Das Thema des diesjährigen Menschenrechtstages befasst sich deshalb auch mit der Covid-19-Pandemie und richtet den Schwerpunkt auf die Notwendigkeit, den Wiederaufbau zu verbessern. Jedes Jahr steht ein anderes Thema im Mittelpunkt des Internationalen Tages der Menschenrechte. Es geht beispielsweise um religiöse oder politische Verfolgung, Benachteiligung von Frauen, Kinderarbeit oder die Benachteiligung von Menschen aufgrund ihrer Hautfarbe.
Hundertausende Menschen machen jedes Jahr beim Briefmarathon mit
Seit der Gründung von Amnesty International im Jahr 1961 wurden die Menschenrechte von Politikern und Staatsführern zwar mehr und mehr akzeptiert, aber es gibt trotzdem noch in vielen Ländern dieser Welt Menschenrechtsverletzungen. Ulrich Philipp verweist zum Beispiel auf die anhaltende Unterdrückung der Minderheit der Uiguren durch China. Insgesamt sollen etwa eine Million Menschen gegen ihren Willen in Internierungslagern festgehalten werden.

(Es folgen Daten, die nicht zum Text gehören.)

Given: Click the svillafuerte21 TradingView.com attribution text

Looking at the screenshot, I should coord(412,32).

"Der Einsatz für die Menschenrechte ist heute mehr denn je nötig", meint Ulrich Philipp. Die kleine Schweinfurter Gruppe – der harte Kern sind zehn Aktive – organisiert deshalb regelmäßig Infostände und Mahnwachen, sammelt Petitionsunterschriften oder ruft zur Beteiligung am Amnesty-Briefmarathon auf. Hunderttausende Menschen machen hier jedes Jahr mit, schreiben Briefe für Menschen in Not. 2018 wurden laut ai weltweit 5,9 Millionen Briefe verschickt. Zum einen an Regierungen mit der Aufforderung, Unrecht zu beenden, zum anderen an bedrohte Menschen, um ihnen Solidarität zu zeigen. Gerade Letzteres sei ganz wichtig, so Ulrich Philipp. "Sie sollen wissen, dass sie nicht alleine sind, dass wir uns kümmern." 20 bis 40 Prozent dieser Briefe würden ihre Adressaten erreichen.

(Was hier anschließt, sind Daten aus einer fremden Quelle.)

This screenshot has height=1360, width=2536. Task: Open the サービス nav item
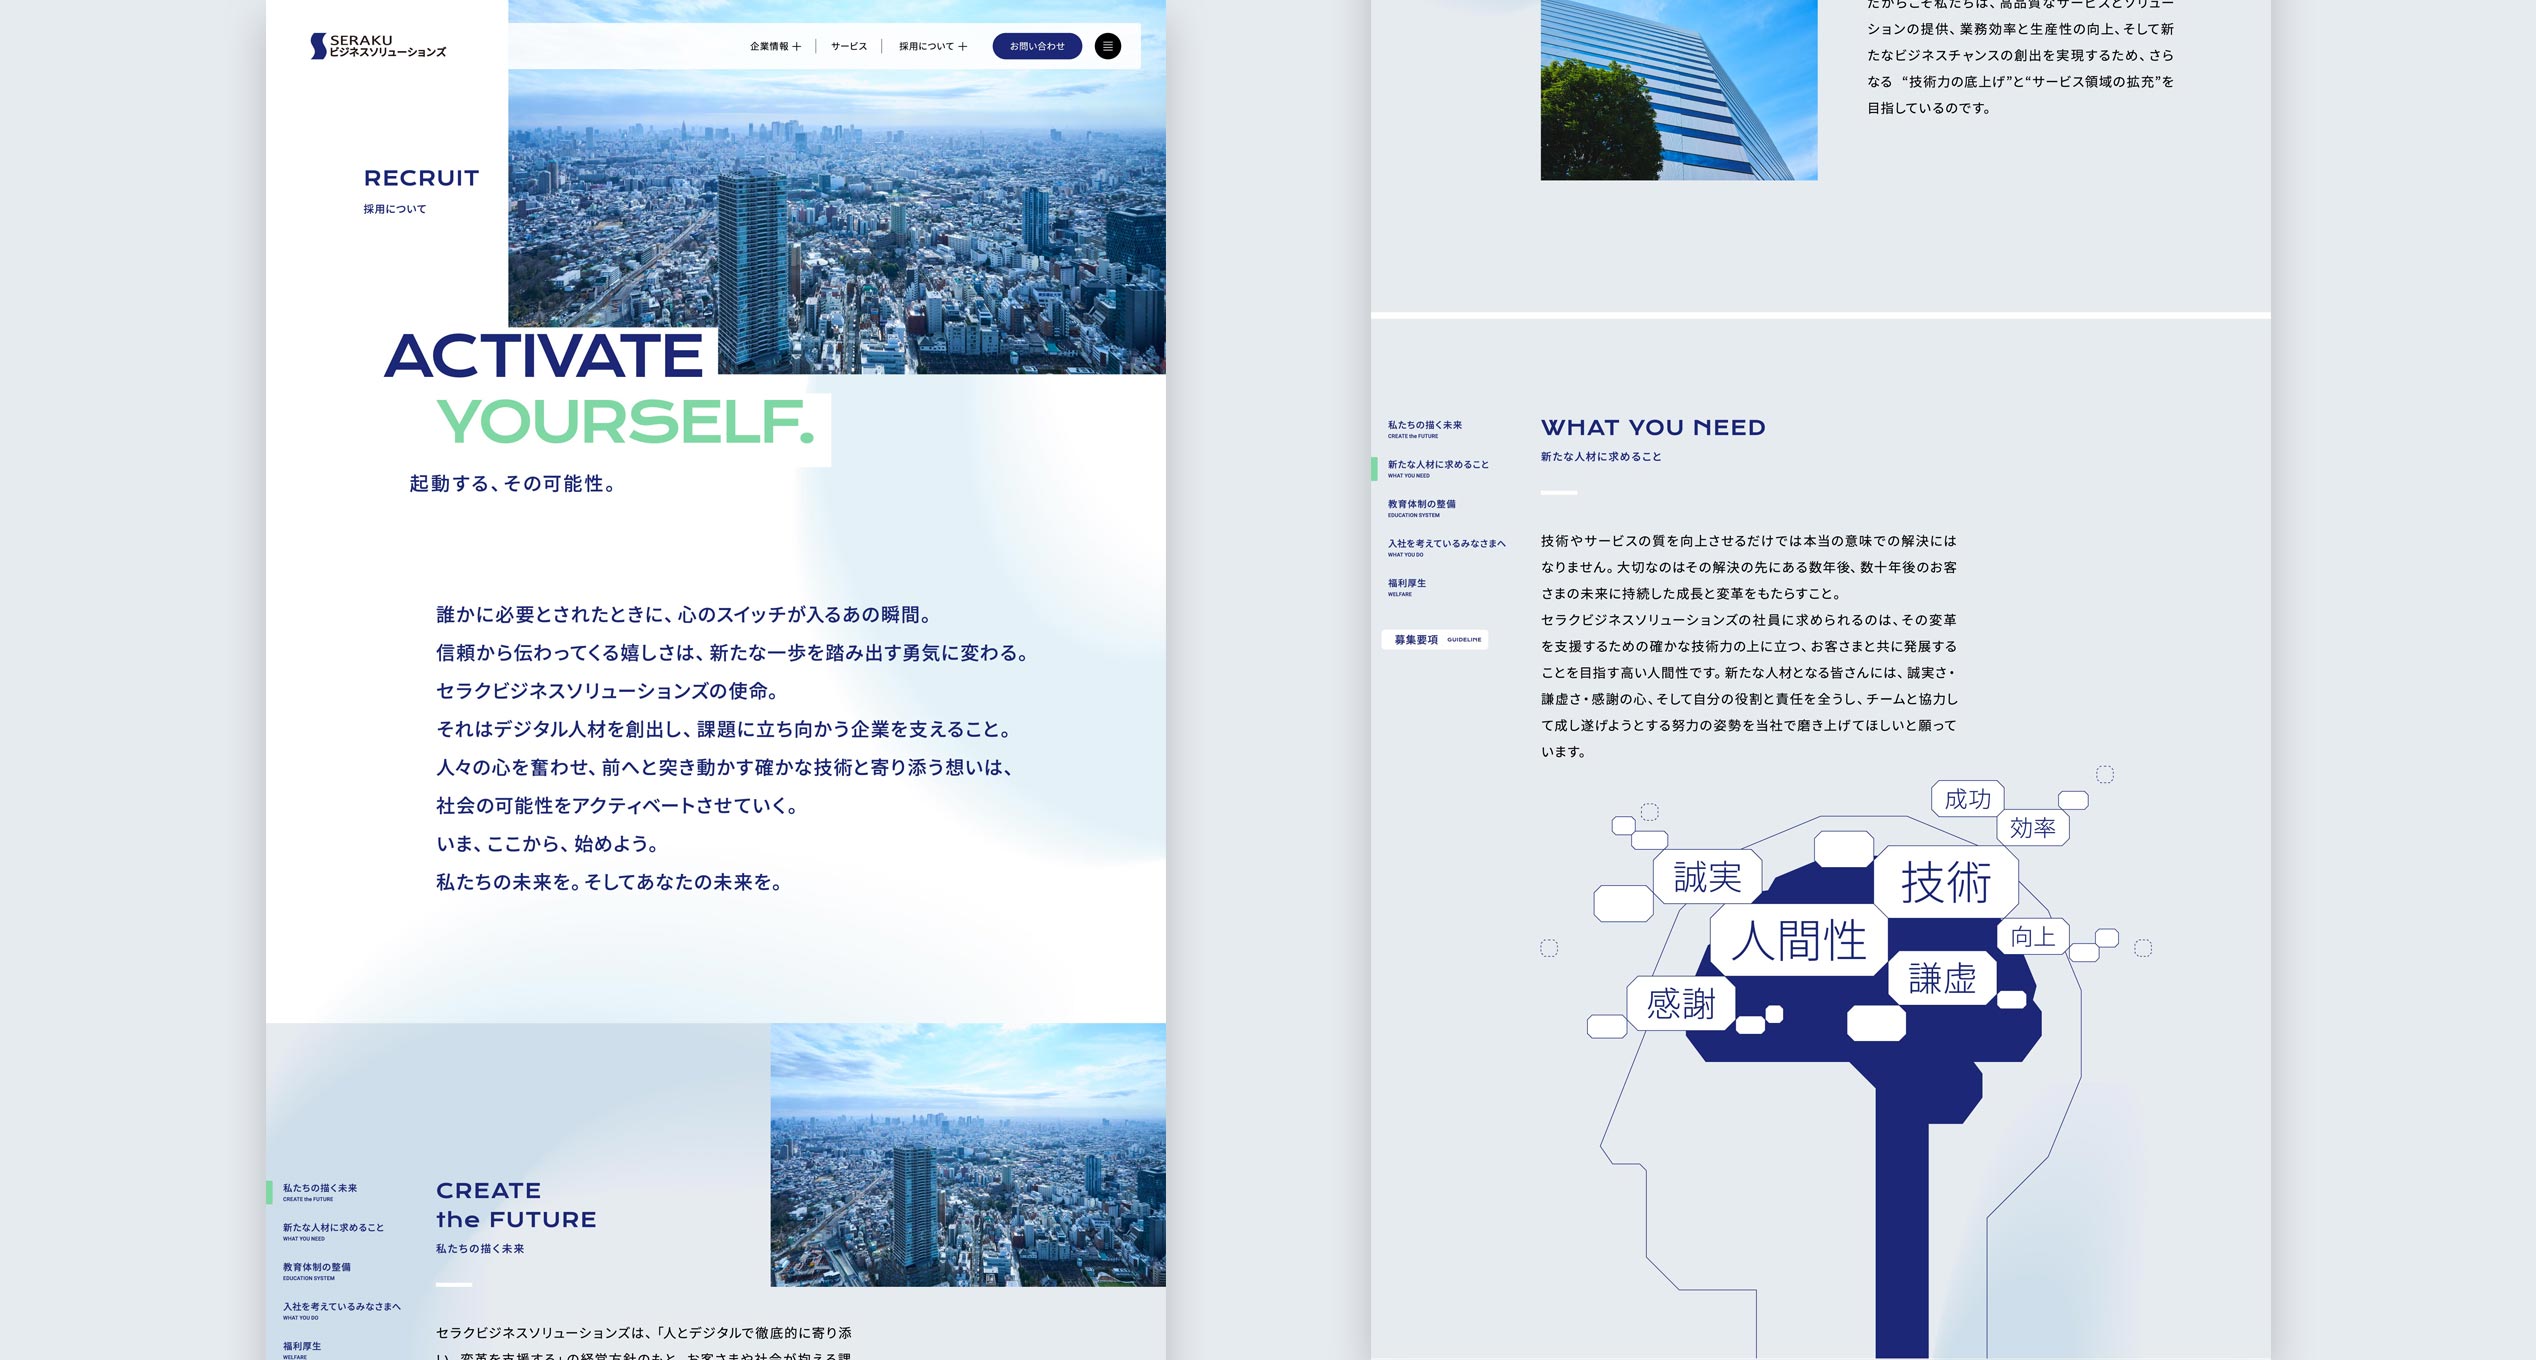pos(848,46)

In Würzburg bietet Amnesty International auch eine Asylberatung an
Beim aktuellen Fall von Esmail Abdi ist das Briefeschreiben schwierig, weil es keine direkte Postverbindung in den Iran gibt. Die Schweinfurter ai-Gruppe schickt deshalb Petitionen an den UN-Menschenrechtsrat nach Genf.
Mit Amnesty International in Schweinfurt gibt es im Bezirk Würzburg insgesamt acht ai-Gruppen, die gegen die Verletzung von Menschenrechten ankämpfen. In Würzburg bietet Amnesty International zudem eine Asylberatung an. Sie ist kostenlos und unabhängig und steht allen Menschen offen, die sich im laufenden Asylverfahren befinden.
Wichtig für Amnesty International sind auch die Unterstützer im Hintergrund, die ideell und finanziell die Aktivitäten der Gruppen fördern. "In Schweinfurt läuft das großartig", verweist Ulrich Philipp auf die große Zahl an Spendern und Förderern. Das motiviere, weiter für die Menschenrechte zu kämpfen.